● Provided passage:
►

Home Through the Eyes of a Palestinian
Even before the deaths of the three Israeli settlers were confirmed, an Israeli military operation had begun in the West Bank. It was then, with a bookbag on my back and a rip in my jeans, that I crossed the Jordan River on a bus and arrived in Jericho after almost thirty six hours of travel.
It had been three years since I’d gone home and I couldn’t wait to see my grandparents, cousins and friends.
The weather was hot and dry, as expected, and my hair stuck to the back of my neck. I edged my way out of a narrow door guarded by an Israeli soldier in jeans and a rifle and walked into a sea of people, wondering how long it would take to get on the next bus. Voices of cab drivers, travelers, crying children and buses surrounded me and from them resonated a faint echo—one that comes when your ears have popped, as you sink further below sea level and enter “Areeha,” Arabic for Jericho.

◄

● Extracted records:
►

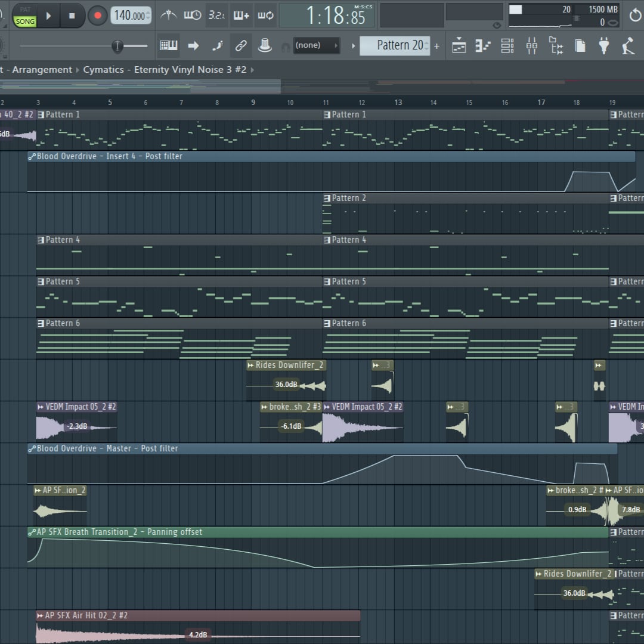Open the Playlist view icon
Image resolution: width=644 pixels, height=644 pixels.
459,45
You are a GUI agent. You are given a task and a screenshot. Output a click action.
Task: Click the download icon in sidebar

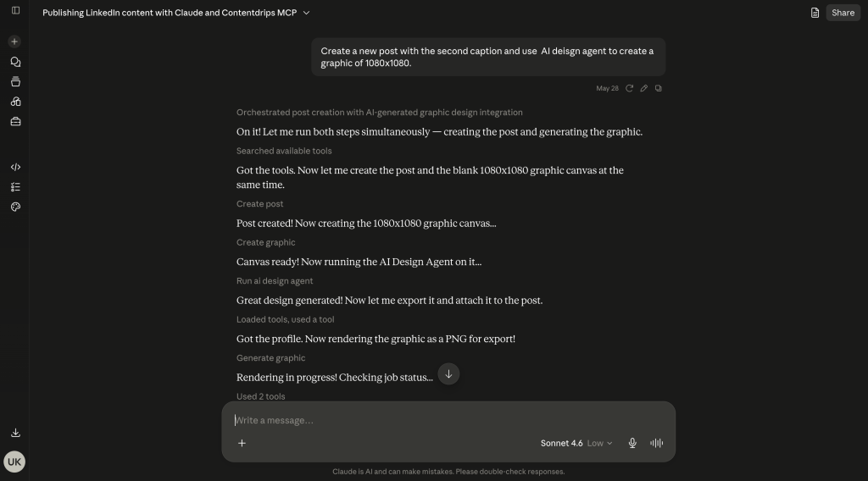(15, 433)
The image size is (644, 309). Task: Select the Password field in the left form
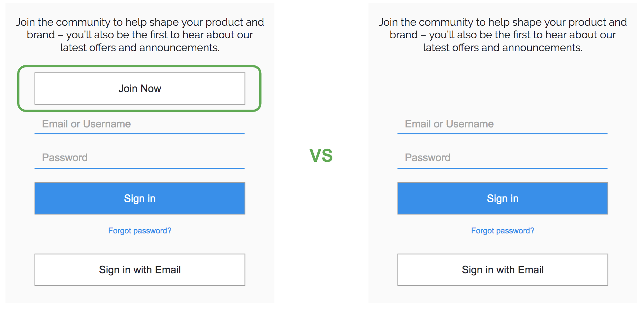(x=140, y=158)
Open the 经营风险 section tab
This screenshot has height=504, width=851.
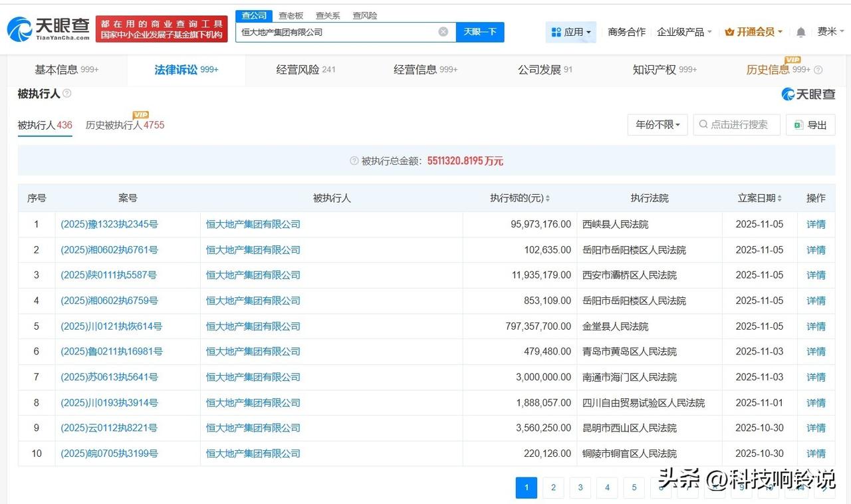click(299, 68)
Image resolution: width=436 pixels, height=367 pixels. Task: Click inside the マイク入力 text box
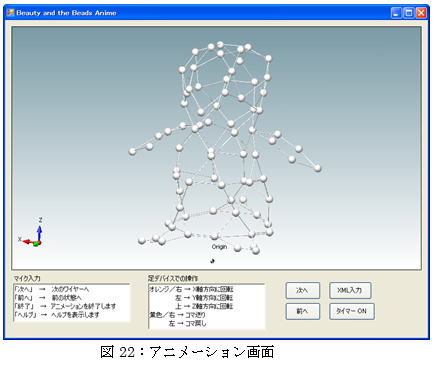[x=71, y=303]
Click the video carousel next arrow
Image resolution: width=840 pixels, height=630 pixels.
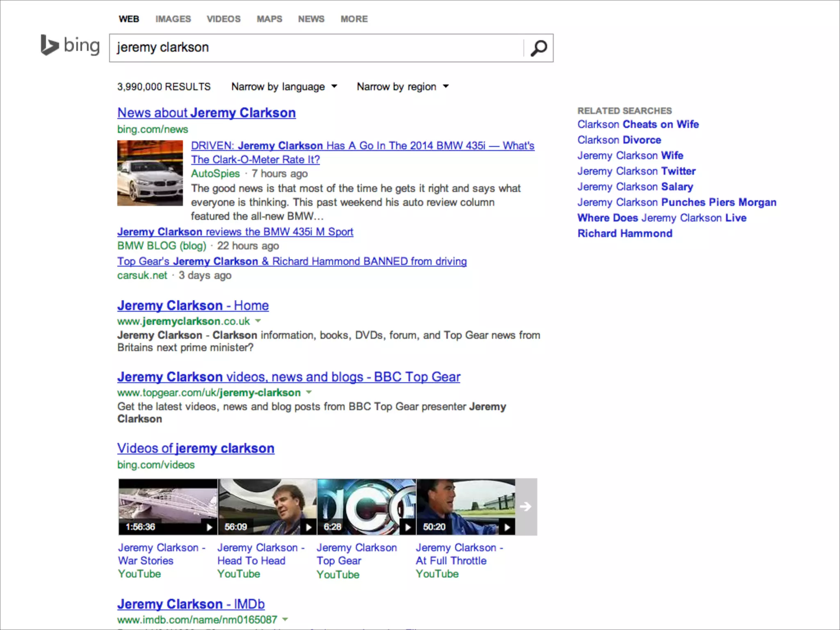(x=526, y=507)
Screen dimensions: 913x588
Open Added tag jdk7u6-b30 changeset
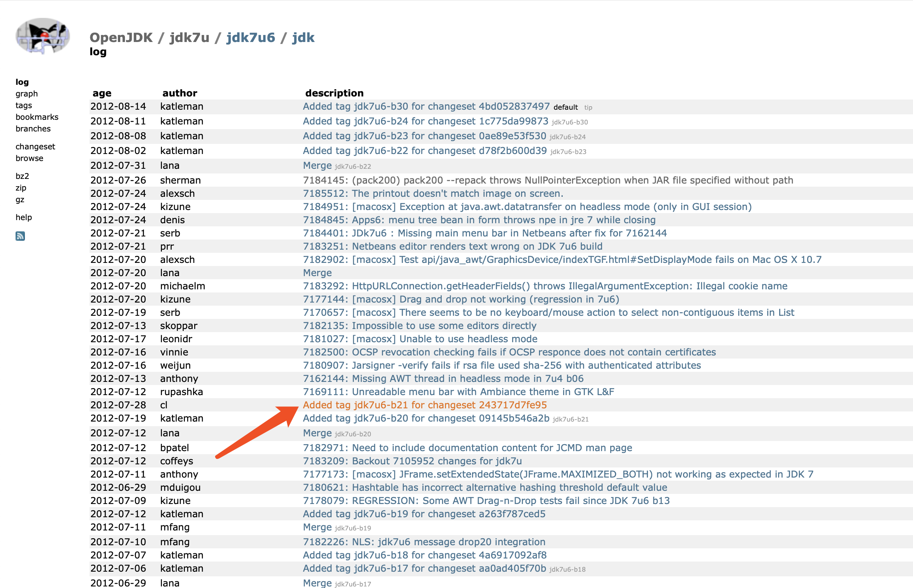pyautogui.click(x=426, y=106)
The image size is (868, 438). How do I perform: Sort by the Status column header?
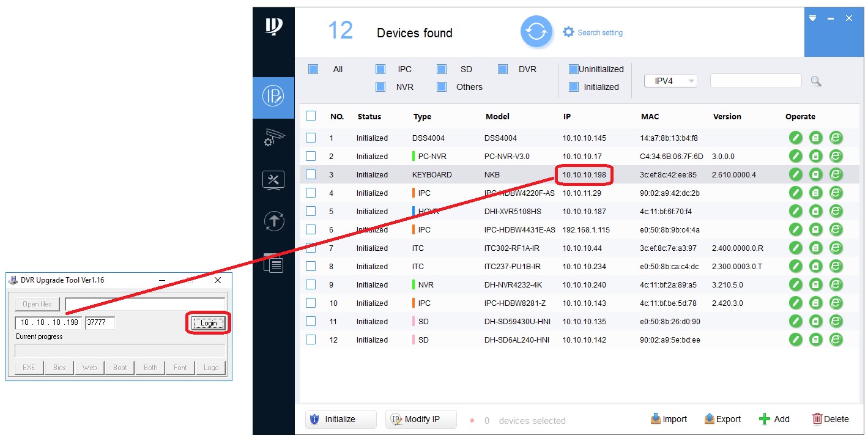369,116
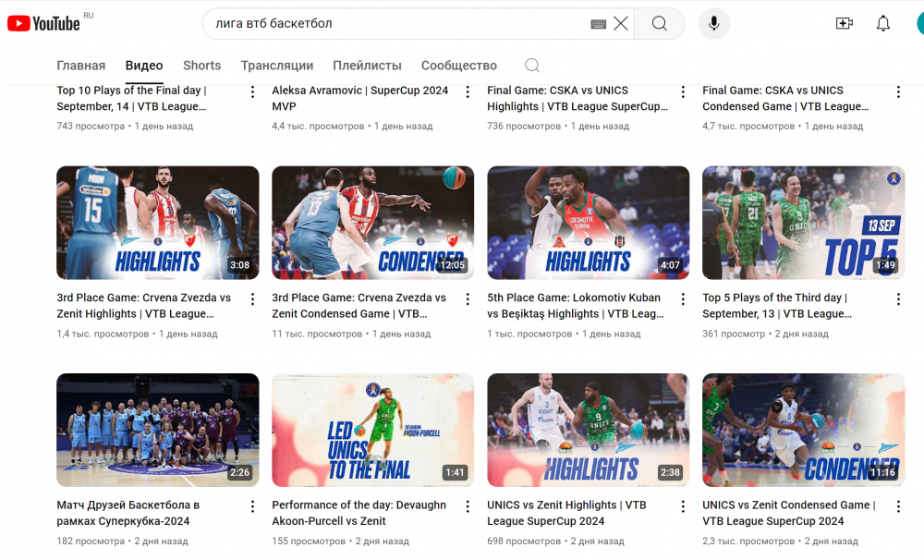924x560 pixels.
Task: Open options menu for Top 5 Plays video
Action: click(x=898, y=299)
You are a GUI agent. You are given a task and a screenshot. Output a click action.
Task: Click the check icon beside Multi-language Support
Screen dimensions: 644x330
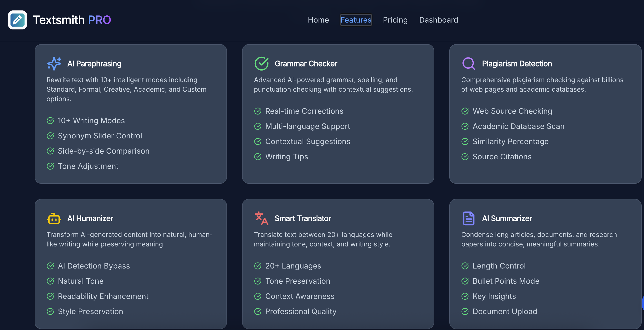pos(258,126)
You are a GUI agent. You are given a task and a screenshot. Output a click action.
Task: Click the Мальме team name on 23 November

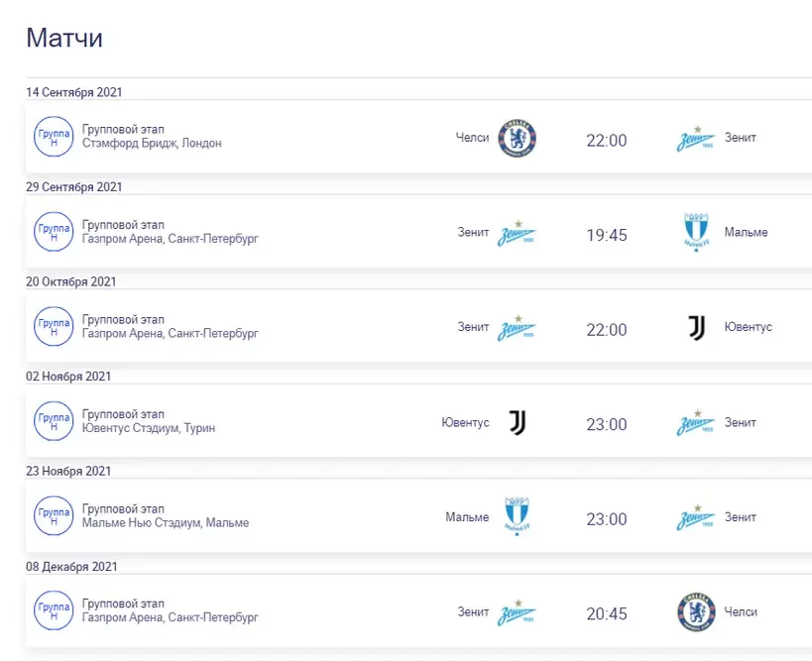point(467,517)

◄

● Direction:
In the passage about traveling home to the West Bank, how many years had passed since the writer last went home? The data is not needed for this.

● Response to the exercise:
Three years had passed.